The United States of America is faced with many national security threats. One threat that threatens the USA’s national security in the present and future is climate change.
As the temperature of the earth rises, “It alters Earth’s ecosystems in nonlinear ways not fully understood by science” (Lewis, 2014). The most recent National Security Strategy states, “climate change causes adverse effects of weather and the oceans, particularly hurricanes and increased sea levels” (The White House, 2016). Most catastrophic events are caused by Mother Nature, not by terrorists (Lewis, 2014). Through risk strategies such as expected utility formulation (also knows as EUT) and model-based risk analysis (also referred as MBRA) the U.S. government could help prevent the effects of climate change on the civilian population and the military.
Like with armed attacks, some of the effects of climate change could swiftly kill or endanger large numbers of people and cause such large-scale disruptions that local public health, law enforcement, and emergency response units would not be able to contain the threat (Busby, 2007). Natural disasters are suddenly getting worse. According to a 2017 report by the National Oceanic and Atmospheric Administration (NOAA) Geophysical Fluid Dynamics Lab’s (GFDL), climate change will likely cause tropical cyclones globally to be more intense on average and an even larger percentage increase in the destructive potential per storm” (GFDL, 2017).
Climate change is a national security threat to the USA because it will impact the everyday lives of many civilians and will impact the readiness of the military.
When Hurricane Katrina struck New Orleans in 2005, Americans witnessed the devastation a powerful storm can cause. The storm destroyed much of the city, causing more than “$80 billion in damages, killing more than 1,800 people, and displacing more than 270,000 people” (Busby, 2007).

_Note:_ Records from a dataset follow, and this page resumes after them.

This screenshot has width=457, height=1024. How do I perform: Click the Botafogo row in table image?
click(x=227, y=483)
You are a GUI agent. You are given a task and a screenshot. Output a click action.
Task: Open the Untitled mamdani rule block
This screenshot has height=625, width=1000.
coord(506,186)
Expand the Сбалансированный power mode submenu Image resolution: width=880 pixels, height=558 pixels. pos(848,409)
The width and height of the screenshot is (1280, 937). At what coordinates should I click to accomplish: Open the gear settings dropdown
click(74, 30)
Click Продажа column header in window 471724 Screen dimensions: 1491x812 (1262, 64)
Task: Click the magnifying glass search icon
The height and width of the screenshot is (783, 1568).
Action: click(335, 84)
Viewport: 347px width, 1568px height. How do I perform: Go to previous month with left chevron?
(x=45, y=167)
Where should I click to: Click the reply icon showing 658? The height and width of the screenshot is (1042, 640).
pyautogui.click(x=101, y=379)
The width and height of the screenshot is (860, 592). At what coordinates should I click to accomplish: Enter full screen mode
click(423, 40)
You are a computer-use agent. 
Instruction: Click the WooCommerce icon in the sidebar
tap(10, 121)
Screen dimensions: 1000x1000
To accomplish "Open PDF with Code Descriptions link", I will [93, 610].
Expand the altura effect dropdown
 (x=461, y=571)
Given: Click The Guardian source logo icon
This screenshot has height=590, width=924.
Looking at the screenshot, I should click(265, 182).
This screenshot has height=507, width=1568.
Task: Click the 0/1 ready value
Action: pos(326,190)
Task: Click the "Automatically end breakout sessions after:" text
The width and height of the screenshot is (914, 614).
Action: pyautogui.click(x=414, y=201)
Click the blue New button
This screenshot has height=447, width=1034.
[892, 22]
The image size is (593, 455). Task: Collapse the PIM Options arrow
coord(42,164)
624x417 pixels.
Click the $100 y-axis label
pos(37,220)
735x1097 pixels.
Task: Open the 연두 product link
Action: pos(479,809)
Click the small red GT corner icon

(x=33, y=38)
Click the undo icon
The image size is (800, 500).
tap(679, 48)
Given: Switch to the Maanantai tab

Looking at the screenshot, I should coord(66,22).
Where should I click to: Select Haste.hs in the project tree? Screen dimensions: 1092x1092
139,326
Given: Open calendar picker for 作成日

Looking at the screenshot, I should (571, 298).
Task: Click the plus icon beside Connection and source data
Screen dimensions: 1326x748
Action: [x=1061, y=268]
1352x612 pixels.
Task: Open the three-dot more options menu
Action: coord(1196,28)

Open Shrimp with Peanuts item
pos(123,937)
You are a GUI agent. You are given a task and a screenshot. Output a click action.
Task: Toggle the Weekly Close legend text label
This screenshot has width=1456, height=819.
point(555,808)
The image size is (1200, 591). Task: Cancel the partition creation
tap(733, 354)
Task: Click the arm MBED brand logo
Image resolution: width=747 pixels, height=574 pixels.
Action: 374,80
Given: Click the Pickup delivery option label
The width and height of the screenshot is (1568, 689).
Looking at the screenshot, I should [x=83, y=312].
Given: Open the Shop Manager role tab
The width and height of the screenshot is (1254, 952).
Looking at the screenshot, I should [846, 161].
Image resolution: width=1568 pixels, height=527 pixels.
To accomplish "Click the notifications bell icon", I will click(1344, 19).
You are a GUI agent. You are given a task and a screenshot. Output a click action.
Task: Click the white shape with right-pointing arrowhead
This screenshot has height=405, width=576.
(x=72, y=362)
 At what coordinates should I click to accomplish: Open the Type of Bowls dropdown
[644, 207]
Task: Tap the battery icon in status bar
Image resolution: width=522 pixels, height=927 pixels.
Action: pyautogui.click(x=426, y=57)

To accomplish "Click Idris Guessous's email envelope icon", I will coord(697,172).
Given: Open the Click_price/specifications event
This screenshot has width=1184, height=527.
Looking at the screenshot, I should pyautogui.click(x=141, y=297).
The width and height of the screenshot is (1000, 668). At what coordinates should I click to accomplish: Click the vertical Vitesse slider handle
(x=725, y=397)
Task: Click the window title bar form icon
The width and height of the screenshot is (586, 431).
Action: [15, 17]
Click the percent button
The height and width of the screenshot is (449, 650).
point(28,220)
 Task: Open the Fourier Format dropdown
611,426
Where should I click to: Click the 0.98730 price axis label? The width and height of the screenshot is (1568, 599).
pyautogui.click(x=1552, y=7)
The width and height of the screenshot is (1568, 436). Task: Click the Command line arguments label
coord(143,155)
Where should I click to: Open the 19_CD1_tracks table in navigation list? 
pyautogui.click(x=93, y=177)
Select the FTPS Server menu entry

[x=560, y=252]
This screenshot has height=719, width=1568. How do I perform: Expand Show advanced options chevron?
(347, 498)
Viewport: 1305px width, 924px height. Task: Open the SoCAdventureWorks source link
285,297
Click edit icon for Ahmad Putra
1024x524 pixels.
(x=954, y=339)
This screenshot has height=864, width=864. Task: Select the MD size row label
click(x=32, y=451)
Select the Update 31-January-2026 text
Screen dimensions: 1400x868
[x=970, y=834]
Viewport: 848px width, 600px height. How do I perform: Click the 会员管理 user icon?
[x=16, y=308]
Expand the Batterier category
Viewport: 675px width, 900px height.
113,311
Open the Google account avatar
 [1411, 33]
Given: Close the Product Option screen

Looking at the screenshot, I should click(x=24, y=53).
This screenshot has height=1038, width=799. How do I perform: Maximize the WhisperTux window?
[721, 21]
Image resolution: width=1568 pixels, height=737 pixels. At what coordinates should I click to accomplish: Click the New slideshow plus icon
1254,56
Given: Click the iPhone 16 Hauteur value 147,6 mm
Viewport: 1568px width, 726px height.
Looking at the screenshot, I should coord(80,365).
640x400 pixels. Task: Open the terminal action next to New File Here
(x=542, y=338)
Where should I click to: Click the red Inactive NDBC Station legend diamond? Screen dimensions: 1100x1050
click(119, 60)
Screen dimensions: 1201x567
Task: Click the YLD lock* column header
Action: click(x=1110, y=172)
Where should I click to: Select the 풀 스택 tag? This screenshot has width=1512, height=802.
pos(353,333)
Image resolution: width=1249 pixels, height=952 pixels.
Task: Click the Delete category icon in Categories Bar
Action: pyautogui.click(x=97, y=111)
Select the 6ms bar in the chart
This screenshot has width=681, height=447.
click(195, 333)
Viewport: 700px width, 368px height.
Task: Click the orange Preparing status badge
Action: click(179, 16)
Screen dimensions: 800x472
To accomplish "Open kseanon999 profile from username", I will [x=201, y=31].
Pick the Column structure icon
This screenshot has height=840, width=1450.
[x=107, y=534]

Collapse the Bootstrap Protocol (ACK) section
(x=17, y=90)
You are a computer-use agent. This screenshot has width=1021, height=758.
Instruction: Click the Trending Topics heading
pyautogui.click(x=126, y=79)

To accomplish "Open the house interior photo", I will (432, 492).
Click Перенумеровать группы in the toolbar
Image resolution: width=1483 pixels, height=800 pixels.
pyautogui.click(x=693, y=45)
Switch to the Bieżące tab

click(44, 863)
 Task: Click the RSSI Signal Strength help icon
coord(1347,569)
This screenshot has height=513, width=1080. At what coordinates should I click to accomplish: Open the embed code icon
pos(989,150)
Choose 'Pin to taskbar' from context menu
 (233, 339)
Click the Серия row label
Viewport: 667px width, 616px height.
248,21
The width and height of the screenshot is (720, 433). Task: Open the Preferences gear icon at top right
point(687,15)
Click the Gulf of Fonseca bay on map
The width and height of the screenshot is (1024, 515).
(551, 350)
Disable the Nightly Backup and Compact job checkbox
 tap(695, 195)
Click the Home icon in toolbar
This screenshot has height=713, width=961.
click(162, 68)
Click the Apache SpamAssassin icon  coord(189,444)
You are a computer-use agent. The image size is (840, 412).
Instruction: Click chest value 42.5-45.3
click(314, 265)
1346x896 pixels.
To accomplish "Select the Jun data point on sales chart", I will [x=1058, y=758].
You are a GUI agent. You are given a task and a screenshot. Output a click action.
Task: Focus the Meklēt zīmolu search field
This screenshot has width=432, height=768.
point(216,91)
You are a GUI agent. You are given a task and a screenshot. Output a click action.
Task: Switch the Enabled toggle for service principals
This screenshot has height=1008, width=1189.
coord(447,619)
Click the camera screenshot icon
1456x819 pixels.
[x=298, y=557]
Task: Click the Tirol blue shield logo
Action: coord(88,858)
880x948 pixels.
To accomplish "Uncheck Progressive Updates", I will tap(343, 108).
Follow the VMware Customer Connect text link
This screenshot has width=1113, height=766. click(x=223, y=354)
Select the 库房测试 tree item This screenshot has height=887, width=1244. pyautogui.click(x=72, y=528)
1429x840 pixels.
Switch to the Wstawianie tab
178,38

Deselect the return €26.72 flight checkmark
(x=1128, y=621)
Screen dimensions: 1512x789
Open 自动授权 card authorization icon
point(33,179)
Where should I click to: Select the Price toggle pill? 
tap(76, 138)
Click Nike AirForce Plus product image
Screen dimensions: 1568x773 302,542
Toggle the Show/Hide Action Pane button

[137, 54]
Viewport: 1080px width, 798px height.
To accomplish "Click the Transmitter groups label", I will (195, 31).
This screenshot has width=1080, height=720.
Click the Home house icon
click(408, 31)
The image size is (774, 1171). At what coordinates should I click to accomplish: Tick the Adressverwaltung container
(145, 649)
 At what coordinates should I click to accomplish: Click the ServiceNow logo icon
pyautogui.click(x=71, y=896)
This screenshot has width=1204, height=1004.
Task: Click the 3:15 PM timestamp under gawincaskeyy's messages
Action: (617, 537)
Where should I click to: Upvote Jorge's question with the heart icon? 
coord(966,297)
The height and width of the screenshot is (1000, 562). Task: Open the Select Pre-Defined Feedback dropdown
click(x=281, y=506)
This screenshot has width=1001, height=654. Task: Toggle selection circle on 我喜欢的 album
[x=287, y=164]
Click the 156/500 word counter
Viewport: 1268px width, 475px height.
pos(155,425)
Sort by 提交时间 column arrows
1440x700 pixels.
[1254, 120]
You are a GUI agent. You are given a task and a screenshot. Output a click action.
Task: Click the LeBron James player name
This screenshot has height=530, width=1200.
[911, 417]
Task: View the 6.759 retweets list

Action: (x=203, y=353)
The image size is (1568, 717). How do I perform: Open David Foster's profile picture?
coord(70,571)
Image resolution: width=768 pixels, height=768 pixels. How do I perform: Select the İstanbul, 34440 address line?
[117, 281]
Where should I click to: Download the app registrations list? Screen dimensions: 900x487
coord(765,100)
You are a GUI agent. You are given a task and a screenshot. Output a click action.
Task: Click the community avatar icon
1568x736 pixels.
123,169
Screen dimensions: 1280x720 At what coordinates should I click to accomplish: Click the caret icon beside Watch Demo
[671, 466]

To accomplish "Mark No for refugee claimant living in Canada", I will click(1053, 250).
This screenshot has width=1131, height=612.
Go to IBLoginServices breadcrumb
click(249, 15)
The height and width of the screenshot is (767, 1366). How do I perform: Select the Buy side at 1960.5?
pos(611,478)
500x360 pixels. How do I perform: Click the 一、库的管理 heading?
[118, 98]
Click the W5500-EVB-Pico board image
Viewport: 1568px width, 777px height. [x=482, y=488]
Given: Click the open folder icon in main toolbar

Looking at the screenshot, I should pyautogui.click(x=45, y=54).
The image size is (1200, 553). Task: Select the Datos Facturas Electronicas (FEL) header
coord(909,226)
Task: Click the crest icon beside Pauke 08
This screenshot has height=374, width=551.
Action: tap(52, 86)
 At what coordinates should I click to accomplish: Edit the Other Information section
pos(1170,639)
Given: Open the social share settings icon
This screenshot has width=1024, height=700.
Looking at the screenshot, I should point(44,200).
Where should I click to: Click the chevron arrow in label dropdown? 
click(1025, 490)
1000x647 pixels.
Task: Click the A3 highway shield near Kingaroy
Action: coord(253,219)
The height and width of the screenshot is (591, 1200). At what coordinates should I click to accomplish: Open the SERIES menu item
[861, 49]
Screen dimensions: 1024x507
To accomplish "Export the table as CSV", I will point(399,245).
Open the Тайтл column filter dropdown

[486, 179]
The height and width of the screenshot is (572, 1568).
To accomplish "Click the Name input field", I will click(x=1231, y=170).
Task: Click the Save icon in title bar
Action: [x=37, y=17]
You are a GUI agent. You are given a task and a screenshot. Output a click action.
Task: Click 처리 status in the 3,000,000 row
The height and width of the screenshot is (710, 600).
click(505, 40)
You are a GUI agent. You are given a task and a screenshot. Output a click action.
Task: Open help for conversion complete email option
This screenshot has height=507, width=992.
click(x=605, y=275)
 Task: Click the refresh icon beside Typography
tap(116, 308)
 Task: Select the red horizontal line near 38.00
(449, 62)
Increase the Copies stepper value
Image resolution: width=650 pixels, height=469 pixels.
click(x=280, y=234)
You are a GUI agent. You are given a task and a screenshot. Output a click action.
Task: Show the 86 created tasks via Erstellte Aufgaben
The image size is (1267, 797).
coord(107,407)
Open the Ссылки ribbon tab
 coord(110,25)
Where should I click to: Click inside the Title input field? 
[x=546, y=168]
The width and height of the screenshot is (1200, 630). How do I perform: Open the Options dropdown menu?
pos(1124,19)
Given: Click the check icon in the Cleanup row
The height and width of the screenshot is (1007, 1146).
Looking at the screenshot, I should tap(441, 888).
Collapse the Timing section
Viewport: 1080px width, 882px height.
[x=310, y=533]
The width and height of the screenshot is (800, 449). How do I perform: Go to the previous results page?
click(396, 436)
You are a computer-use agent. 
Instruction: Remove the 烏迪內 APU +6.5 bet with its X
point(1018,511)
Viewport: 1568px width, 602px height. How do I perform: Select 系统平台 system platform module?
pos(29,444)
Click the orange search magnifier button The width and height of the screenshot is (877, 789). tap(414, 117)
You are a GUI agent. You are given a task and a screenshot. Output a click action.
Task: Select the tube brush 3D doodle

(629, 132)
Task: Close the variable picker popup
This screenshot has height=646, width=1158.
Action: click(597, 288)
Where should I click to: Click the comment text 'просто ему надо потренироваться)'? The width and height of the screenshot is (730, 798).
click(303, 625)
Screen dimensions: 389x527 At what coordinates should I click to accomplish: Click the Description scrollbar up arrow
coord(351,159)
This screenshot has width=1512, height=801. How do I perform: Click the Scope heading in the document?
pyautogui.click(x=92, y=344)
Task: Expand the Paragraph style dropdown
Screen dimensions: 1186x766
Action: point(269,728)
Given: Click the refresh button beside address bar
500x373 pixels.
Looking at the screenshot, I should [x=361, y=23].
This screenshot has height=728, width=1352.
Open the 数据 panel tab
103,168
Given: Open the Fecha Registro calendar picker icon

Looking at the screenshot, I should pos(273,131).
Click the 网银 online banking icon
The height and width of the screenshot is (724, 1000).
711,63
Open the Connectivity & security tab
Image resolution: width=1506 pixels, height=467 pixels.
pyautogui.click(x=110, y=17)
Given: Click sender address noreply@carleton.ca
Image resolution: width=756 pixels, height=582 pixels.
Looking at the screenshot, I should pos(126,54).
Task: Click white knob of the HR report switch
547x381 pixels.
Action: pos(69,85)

Katrina also had severe effects on critical infrastructure, and taking crude oil production and refinery capacity off-line for an unprecedented length of time (Busby, 2007).
Large hurricanes are also a threat to the military. For example, in 1992, Hurricane Andrew did such damage to Homestead Air Force Base in Miami that it never reopened. Also in 2004, damage from Hurricane Ivan kept Pensacola Naval Air Station closed for almost a year. Given the kinds of effects hurricanes have historically had on military bases in the region, it is not farfetched to imagine serious impairment to U.S. national security (Busby, 2007).
EUT is used to predict the probability of an outcome and the consequences of such outcome (Lewis,2014). The ability to predict the probability and consequences of a large hurricane such as Hurricane Katrina is important to national security because roughly a third of the U.S. population (more than 100 million people) live in coastal counties that can be affected by hurricanes (UOCS, 2017). Using EUT will give the U.S. government enough time to evacuate an area where the population would be under threat from the hurricane. It also gives the military time to properly prepare its bases for the hurricane. Hurricanes Katrina, Andrew, and Ivan demonstrated all too well the possibility that an extreme weather event could kill and endanger large numbers of people, cause civil disorder, and damage critical infrastructure in other parts of the country, regardless if the population is civilian or military (Busby, 2007). By being able to predict the probability and consequences of such storms, hopefully the government can prevent such tragedies from occurring again.
Another side effect of climate change are rising sea levels. The increase in sea levels has consequences on the civilian population and the military. An example is the loss of highly populated areas near the coast. One such area is New York City. The city has a population of 2.9 million people and $2.1 trillion in assets (Brodwin, 2016). A “2006”NASA simulation that combined a modest forty-centimeter sea-level rise by 2050 with storm surges from a Category Three hurricane found that, “Without new adaptive measures, large parts of New York City would be inundated, including much of southern Brooklyn and Queens and portions of lower Manhattan” (Busby, 2007).
The Pentagon has long raised concerns about the impact of climate change on security and even its facilities, especially naval stations (Bedard, 2017). Rising sea levels could submerge major military installations near the coast such as the U.S. Navy's Dam Neck Fleet Combat Training Center, and the nearby Norfolk Naval Base (UOCS, 2011). If rising sea levels flood naval facilities, they will become inoperable. This is a major concern for national security because the navy is a key part of the USA’s national security.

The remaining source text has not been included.